Start of DATA FOR THIS TASK

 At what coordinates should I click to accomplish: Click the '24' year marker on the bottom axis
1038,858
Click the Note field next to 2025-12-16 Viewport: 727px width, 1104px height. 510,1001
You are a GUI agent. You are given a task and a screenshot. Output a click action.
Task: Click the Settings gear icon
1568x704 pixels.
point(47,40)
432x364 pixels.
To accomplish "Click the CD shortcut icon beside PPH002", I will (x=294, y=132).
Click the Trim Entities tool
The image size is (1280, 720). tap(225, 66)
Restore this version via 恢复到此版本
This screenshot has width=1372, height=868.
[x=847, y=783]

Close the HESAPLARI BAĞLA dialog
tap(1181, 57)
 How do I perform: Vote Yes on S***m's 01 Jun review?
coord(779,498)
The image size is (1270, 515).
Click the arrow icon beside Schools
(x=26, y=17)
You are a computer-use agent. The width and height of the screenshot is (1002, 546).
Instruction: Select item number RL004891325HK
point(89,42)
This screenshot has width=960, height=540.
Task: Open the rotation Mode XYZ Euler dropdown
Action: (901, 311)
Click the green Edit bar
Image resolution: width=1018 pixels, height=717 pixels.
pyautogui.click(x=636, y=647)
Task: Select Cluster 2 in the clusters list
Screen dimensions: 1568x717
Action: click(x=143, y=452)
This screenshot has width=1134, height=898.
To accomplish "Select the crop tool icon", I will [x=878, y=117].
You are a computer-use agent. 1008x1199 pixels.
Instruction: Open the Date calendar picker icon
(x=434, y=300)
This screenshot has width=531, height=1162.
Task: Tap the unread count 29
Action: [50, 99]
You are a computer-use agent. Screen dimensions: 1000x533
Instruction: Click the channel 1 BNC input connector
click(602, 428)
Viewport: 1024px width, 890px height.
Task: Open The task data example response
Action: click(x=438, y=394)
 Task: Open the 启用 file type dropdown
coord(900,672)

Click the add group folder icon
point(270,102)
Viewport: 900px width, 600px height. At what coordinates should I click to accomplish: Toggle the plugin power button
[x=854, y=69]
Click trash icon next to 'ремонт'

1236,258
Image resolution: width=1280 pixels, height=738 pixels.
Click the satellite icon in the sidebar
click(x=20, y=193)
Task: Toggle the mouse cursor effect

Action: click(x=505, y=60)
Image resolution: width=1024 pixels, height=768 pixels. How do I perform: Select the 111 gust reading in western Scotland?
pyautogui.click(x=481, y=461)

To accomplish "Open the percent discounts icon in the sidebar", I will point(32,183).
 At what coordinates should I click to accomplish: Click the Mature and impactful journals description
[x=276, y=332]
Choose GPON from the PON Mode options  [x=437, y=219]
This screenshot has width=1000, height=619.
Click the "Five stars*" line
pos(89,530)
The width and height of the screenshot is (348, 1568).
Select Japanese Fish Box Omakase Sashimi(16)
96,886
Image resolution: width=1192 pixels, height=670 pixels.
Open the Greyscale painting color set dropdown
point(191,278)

End of DATA FOR THIS TASK

TASK BRIEF:
The lines you return should be those above that contain the word "agent", every one of them.

EXERCISE RESPONSE:
You are a GUI agent. You are given a task and a screenshot. Output a click action.
You are a computer-use agent. The width and height of the screenshot is (1002, 546).
You are a computer-use agent. 1008x1199 pixels.
You are a computer-use agent. Screen dimensions: 1000x533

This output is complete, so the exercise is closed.